◆ Приведенный отрывок ◆
┄┄┄┄┄┄
Пушкин писал о том, как презирали человечество Петр I и Наполеон I. Полковник Пестель, в котором было немало и от первого и от второго, и в этом не уступал им.
То, что он предлагает далее, способно привести в смущение даже убежденных конспирологов.
«Вышнее Благочиние требует непроницаемой тьмы и потому должно быть поручено единственному Государственному Главе сего приказа, который может оное устраивать посредством Канцелярии, особенно для сего предмета при нем находящейся. Государственный Глава имеет обязанность учредить Вышнее Благочиние таким образом, чтобы оно никакого не имело наружного вида и казалось бы даже совсем не существующим. Следовательно, образование Канцелярии по сей части должно непременно зависеть от обстоятельств, совершенно быть предоставленным Главе и никому не быть известно, кроме ему одному и Верховной Власти. Равным образом зависит от обстоятельств и число чиновников, коих имена никому не должны быть известны, исключая Государя и Главы Благочиния. Из сего явствует: 1) что весьма было бы неблагоразумно обнародовать образование Вышнего Благочиния и сделать гласными имена чиновников, в оном употребляемых, и 2) что Глава Государственного Благочиния должен быть человеком величайшего ума, глубочайшей прозорливости, совершеннейшей благонамеренности и отличнейшего дарования узнавать людей. Обязанности Вышнего Благочиния состоят главнейше в следующих трех предметах: 1) Узнавать, как действуют все части Правления: беспристрастно и справедливо ли отдается правосудие, исполняет ли благочиние (обыкновенное. – Я. Г.) свои обязанности, взимаются ли подати надлежащим порядком и без притеснений, не действуют ли корыстолюбие, обман и лихоимство и не делаются вообще какие злоупотребления»[39].
┄┄┄┄┄┄
◆ Записи для обработки ◆
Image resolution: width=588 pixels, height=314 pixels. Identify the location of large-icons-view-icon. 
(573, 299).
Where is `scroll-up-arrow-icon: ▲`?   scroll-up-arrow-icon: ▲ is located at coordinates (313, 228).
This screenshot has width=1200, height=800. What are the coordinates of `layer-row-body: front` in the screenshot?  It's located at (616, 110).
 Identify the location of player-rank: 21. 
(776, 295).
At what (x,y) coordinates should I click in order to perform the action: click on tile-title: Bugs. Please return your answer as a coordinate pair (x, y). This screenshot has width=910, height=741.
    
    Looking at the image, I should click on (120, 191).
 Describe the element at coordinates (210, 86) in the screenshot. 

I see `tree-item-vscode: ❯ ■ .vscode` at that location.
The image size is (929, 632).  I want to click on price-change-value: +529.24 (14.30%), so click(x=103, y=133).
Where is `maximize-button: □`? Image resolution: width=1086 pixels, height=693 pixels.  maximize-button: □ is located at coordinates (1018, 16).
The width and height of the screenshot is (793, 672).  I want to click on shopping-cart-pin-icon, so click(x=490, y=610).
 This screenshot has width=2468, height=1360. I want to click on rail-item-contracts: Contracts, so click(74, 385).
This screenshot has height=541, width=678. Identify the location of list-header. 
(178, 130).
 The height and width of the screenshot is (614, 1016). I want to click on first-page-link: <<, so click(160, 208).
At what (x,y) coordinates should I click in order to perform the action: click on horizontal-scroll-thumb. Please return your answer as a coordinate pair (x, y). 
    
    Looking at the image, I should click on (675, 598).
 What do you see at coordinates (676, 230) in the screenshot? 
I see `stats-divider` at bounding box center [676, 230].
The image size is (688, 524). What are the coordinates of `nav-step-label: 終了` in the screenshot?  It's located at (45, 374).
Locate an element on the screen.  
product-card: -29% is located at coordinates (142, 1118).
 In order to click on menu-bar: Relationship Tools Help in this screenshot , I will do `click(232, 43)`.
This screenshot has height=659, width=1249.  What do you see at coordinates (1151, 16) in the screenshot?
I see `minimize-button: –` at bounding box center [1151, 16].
┄┄┄┄┄┄
◆ Что нужно сделать ◆
1. Перечислите качества, которыми, согласно отрывку, должен обладать Глава Государственного Благочиния.
2. Оформите нумерованным списком строки записей, начиная со строки, содержащей "The image size is (688, 524).", и заканчивая последней строкой записей, включая обе границы. Пустые строки пропустите.

◆ Ответы по заданиям ◆
1.
- величайший ум
- глубочайшая прозорливость
- совершеннейшая благонамеренность
- отличнейшее дарование узнавать людей

2.
1. The image size is (688, 524). What are the coordinates of `nav-step-label: 終了` in the screenshot?  It's located at (45, 374).
2. Locate an element on the screen.  
3. product-card: -29% is located at coordinates (142, 1118).
4.  In order to click on menu-bar: Relationship Tools Help in this screenshot , I will do `click(232, 43)`.
5. This screenshot has height=659, width=1249.  What do you see at coordinates (1151, 16) in the screenshot?
6. I see `minimize-button: –` at bounding box center [1151, 16].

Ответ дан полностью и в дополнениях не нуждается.